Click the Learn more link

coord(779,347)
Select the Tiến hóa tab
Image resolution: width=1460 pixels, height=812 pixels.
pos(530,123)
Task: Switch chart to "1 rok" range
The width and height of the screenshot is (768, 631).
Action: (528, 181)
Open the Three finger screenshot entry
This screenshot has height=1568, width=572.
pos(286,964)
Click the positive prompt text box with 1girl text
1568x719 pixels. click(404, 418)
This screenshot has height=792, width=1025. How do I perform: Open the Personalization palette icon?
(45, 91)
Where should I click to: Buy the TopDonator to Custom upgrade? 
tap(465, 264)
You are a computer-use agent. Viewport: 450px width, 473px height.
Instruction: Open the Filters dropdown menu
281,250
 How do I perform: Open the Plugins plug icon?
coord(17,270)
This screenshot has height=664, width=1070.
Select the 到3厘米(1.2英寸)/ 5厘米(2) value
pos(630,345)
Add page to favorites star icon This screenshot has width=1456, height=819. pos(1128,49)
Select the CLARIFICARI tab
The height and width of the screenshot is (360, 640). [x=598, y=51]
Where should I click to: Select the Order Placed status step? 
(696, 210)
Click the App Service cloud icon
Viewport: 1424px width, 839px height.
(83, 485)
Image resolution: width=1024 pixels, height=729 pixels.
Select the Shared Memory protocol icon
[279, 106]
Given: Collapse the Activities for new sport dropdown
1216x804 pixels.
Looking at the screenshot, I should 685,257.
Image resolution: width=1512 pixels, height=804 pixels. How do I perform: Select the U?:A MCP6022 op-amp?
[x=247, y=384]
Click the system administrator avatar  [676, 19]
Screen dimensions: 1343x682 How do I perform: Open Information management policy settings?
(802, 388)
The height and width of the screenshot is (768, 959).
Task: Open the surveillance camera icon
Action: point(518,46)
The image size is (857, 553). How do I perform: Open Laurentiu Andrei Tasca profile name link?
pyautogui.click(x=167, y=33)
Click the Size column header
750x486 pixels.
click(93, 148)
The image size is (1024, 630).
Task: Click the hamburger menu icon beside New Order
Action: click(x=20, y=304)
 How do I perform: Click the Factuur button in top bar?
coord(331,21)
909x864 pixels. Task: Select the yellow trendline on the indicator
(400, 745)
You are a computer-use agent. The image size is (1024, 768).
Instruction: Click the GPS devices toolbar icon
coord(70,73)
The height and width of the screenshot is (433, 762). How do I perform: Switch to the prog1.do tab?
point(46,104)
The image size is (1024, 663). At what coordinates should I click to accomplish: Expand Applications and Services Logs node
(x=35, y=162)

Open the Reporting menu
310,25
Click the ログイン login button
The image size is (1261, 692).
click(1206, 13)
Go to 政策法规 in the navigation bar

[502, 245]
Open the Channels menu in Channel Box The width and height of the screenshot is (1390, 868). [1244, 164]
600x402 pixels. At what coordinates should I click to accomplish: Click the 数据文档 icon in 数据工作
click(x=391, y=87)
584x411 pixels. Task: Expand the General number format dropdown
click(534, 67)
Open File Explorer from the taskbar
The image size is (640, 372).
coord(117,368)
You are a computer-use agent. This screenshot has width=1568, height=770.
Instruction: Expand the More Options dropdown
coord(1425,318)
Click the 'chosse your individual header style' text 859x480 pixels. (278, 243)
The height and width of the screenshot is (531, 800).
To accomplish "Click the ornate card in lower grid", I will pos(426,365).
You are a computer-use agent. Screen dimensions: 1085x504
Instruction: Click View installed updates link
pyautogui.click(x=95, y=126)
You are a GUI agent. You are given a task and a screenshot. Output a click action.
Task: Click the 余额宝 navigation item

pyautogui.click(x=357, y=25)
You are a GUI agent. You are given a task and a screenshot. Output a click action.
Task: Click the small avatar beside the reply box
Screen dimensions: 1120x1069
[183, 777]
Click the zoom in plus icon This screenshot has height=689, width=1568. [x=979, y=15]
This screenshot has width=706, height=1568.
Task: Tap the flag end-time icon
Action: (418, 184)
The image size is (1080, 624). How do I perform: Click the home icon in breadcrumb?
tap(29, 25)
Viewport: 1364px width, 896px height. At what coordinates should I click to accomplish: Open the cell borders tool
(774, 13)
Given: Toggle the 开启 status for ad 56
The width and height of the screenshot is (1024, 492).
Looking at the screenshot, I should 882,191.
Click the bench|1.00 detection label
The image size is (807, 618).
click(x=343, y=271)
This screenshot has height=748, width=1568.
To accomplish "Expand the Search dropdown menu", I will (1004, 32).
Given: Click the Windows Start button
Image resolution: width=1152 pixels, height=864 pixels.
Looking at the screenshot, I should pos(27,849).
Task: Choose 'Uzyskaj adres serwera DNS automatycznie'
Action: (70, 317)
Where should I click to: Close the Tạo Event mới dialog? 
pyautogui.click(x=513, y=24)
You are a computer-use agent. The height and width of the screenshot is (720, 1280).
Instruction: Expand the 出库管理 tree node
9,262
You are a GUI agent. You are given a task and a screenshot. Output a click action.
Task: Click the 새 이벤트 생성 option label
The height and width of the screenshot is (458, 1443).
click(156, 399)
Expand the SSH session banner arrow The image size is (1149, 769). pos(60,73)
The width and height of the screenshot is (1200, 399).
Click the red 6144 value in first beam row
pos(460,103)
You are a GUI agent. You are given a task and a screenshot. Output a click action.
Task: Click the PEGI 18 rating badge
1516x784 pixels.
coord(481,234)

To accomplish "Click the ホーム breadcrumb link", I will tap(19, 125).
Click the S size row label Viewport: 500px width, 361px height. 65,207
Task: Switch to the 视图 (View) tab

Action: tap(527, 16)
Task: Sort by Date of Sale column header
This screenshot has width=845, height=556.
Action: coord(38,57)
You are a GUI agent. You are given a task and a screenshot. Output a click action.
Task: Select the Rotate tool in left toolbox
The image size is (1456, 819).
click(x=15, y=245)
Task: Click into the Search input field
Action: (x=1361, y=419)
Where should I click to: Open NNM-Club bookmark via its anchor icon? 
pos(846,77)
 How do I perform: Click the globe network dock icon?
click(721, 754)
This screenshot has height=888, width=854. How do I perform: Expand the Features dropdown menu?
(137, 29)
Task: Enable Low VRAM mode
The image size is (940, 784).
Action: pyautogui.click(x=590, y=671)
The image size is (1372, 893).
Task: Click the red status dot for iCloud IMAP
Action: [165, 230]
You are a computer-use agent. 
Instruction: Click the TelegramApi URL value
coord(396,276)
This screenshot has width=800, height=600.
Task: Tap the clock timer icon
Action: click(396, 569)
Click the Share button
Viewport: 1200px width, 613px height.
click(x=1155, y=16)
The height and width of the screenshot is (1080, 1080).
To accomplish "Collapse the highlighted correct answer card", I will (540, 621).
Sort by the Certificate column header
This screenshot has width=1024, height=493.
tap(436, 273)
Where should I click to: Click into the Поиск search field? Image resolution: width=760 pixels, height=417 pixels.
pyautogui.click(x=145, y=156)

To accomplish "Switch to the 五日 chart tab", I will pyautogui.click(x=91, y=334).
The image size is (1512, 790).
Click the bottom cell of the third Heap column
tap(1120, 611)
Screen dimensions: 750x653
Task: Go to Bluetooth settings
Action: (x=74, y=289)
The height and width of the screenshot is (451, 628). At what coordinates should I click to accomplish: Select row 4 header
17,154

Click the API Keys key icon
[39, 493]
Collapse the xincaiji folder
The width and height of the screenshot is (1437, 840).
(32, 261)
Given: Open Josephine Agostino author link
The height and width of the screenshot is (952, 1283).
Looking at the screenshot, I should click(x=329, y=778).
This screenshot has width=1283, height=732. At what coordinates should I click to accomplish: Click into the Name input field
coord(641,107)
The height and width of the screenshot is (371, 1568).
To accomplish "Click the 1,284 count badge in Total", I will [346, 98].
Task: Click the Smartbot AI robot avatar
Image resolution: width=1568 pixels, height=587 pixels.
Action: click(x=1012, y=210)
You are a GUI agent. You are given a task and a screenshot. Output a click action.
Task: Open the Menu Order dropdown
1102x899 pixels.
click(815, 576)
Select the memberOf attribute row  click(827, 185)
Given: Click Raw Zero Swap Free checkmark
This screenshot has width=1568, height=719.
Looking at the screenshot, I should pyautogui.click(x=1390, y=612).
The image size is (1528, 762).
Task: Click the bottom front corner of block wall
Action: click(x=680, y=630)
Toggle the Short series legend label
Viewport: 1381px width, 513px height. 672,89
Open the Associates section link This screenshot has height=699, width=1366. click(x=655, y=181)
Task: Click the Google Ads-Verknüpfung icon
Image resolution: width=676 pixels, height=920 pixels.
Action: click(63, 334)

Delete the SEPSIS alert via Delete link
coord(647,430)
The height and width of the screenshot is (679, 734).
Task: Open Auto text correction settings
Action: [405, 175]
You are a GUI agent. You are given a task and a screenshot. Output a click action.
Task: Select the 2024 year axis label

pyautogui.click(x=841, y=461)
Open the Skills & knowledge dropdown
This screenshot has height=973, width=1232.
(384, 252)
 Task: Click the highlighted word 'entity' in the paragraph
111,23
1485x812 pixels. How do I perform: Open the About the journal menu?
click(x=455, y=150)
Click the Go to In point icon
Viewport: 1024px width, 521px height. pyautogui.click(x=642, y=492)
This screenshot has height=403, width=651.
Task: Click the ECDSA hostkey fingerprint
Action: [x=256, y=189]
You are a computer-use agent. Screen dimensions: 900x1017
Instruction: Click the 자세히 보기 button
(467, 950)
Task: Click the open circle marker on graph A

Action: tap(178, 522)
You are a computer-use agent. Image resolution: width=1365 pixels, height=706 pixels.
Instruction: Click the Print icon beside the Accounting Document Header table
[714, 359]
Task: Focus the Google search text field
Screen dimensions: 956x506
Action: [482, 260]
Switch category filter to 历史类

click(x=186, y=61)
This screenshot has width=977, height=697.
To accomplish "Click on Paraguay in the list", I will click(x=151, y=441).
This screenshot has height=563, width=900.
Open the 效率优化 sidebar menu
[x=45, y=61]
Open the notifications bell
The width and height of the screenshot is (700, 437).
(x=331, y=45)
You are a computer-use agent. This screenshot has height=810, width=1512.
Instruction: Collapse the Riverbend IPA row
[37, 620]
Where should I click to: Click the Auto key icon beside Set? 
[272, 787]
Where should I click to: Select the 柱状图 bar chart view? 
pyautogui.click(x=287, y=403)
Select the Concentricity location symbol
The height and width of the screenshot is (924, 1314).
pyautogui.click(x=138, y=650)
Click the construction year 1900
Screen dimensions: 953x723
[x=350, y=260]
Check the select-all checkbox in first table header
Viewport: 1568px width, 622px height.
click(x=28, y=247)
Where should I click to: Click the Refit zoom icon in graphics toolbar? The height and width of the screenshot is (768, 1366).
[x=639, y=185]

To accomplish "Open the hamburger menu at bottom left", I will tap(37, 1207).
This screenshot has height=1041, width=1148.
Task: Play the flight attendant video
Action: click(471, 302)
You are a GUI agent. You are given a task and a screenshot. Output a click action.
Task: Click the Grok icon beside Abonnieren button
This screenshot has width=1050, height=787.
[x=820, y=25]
┄┄┄┄┄┄
* **TASK TO COMPLETE**: Please count the lines above that contain the string "avatar" and reply with the number alone.

* **EXERCISE OUTPUT**: 3